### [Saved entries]
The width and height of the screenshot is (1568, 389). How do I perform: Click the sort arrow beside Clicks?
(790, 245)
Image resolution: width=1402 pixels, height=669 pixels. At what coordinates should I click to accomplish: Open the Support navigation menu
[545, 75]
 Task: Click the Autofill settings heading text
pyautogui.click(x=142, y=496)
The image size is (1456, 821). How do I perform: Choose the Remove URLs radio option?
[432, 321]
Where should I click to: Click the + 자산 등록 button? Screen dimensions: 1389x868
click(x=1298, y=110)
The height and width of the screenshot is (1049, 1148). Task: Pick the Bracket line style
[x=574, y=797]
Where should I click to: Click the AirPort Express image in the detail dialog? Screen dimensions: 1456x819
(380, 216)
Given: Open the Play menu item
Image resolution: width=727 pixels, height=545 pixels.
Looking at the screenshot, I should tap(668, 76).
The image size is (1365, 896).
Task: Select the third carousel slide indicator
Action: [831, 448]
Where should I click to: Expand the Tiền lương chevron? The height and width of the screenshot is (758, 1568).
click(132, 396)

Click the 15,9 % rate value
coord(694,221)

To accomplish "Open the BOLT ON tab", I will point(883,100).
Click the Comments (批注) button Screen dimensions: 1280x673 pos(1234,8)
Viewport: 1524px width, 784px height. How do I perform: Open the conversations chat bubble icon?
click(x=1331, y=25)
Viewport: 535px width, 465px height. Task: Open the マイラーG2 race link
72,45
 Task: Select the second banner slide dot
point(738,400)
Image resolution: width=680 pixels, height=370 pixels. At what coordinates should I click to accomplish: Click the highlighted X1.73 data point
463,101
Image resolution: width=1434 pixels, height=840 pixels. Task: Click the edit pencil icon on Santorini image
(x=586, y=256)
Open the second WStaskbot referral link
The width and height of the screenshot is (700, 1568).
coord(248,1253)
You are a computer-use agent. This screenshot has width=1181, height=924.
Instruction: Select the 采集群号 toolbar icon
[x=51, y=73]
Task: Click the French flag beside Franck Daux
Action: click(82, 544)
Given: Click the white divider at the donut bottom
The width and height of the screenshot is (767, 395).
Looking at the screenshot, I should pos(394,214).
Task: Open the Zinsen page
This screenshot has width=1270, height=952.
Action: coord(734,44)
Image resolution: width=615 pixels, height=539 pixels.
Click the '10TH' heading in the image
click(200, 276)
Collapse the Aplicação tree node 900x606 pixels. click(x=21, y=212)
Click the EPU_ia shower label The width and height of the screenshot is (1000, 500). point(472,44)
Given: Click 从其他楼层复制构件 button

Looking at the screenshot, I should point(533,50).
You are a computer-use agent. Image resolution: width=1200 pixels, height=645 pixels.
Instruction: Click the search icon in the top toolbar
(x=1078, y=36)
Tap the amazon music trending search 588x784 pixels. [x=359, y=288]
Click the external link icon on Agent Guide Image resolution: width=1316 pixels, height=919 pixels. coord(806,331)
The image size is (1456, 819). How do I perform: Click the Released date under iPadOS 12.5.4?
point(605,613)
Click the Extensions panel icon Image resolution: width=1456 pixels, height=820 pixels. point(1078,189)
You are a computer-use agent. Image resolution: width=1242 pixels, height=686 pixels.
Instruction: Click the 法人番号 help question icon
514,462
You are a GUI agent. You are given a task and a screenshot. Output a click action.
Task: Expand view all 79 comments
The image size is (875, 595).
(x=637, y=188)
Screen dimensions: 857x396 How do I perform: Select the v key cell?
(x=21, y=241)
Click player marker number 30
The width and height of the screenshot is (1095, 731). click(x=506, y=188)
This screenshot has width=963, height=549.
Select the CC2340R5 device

### [TASK]
Reproduce verbatim the portion of the entries that begins at their very start and ends with the line containing "click(132, 396)", including that final line.

### [COMPLETED TASK]
The width and height of the screenshot is (1568, 389). How do I perform: Click the sort arrow beside Clicks?
(790, 245)
Image resolution: width=1402 pixels, height=669 pixels. At what coordinates should I click to accomplish: Open the Support navigation menu
[545, 75]
 Task: Click the Autofill settings heading text
pyautogui.click(x=142, y=496)
The image size is (1456, 821). How do I perform: Choose the Remove URLs radio option?
[432, 321]
Where should I click to: Click the + 자산 등록 button? Screen dimensions: 1389x868
click(x=1298, y=110)
The height and width of the screenshot is (1049, 1148). Task: Pick the Bracket line style
[x=574, y=797]
Where should I click to: Click the AirPort Express image in the detail dialog? Screen dimensions: 1456x819
(380, 216)
Given: Open the Play menu item
Image resolution: width=727 pixels, height=545 pixels.
Looking at the screenshot, I should tap(668, 76).
The image size is (1365, 896).
Task: Select the third carousel slide indicator
Action: [831, 448]
Where should I click to: Expand the Tiền lương chevron? The height and width of the screenshot is (758, 1568).
click(132, 396)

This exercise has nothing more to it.